WORK TO BE COMPLETED: The answer consists of the lines from the line holding "Task: Click the 14.4K Views count" through the last line of the entries, retyped exactly, and nothing else. No pictures belong in it.

RAW DATA:
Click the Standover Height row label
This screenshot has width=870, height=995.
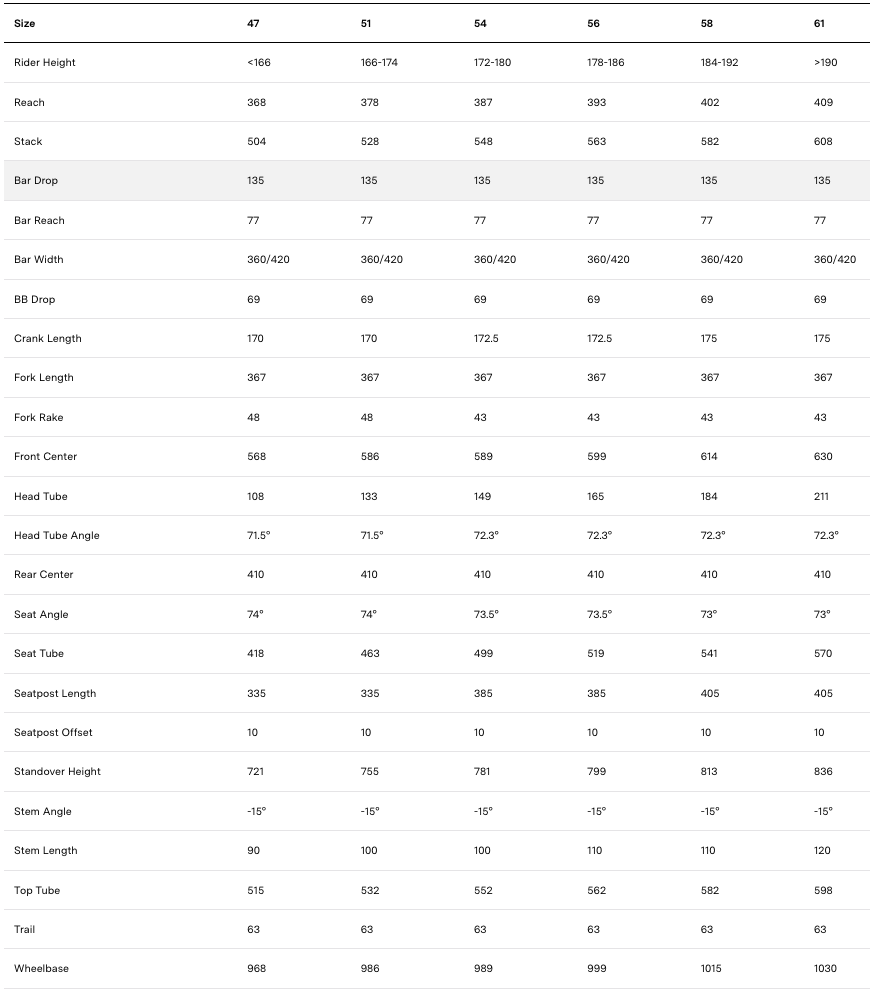coord(57,772)
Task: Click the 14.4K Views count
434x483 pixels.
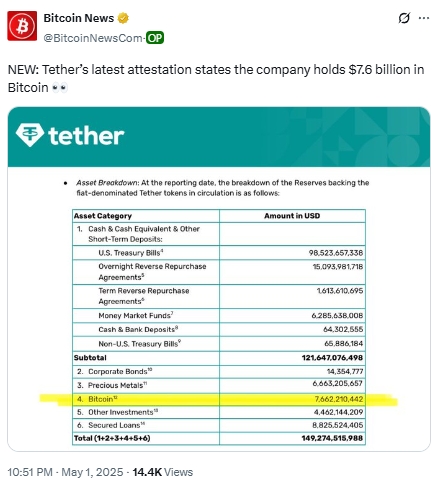Action: point(163,472)
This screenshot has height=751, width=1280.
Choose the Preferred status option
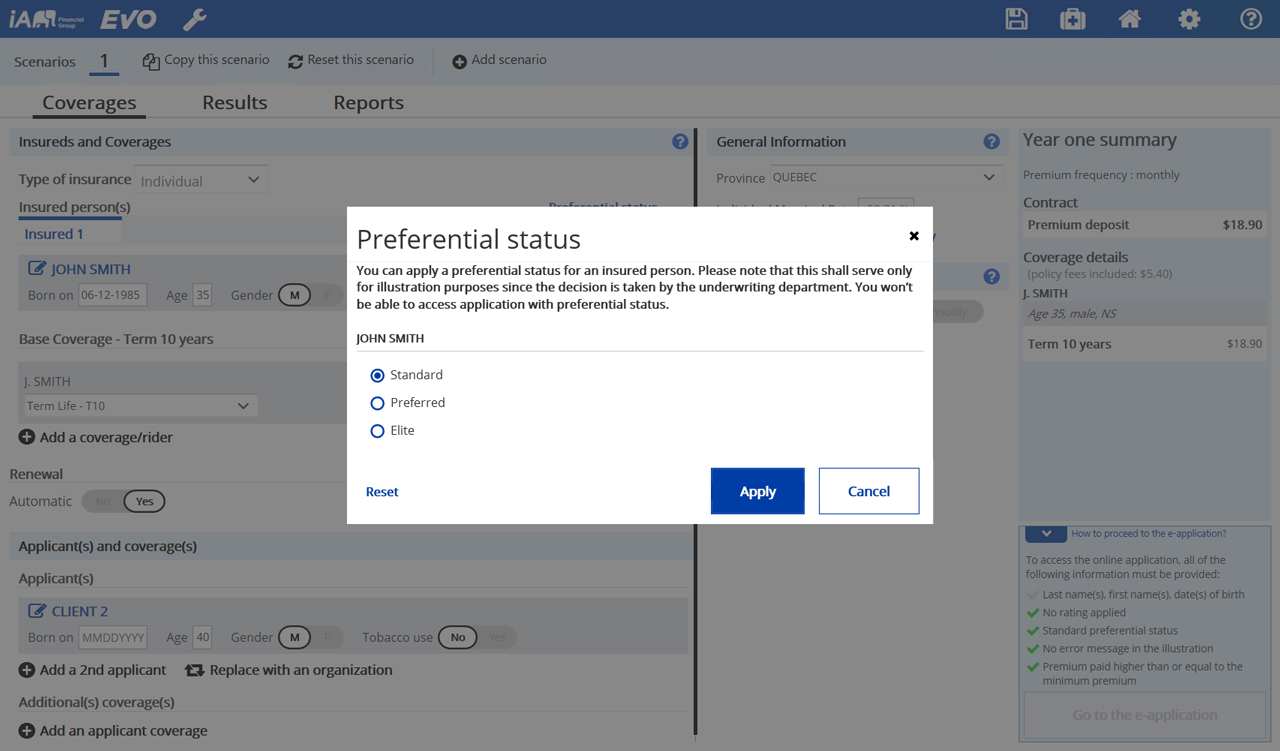pos(377,403)
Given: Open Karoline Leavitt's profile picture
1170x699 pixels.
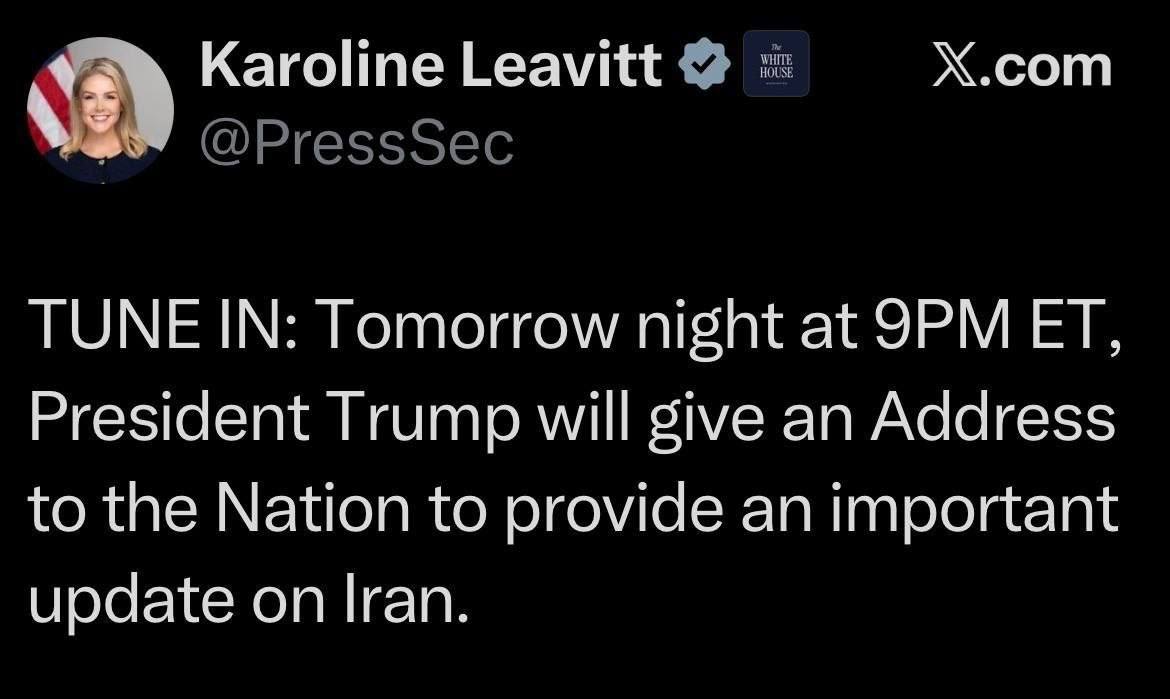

ANSWER TO THIS PROBLEM:
Task: Click the 14.4K Views count
434x483 pixels.
Action: point(163,472)
This screenshot has height=751, width=1280.
Choose the Preferred status option
pos(377,403)
Given: Open Karoline Leavitt's profile picture
1170x699 pixels.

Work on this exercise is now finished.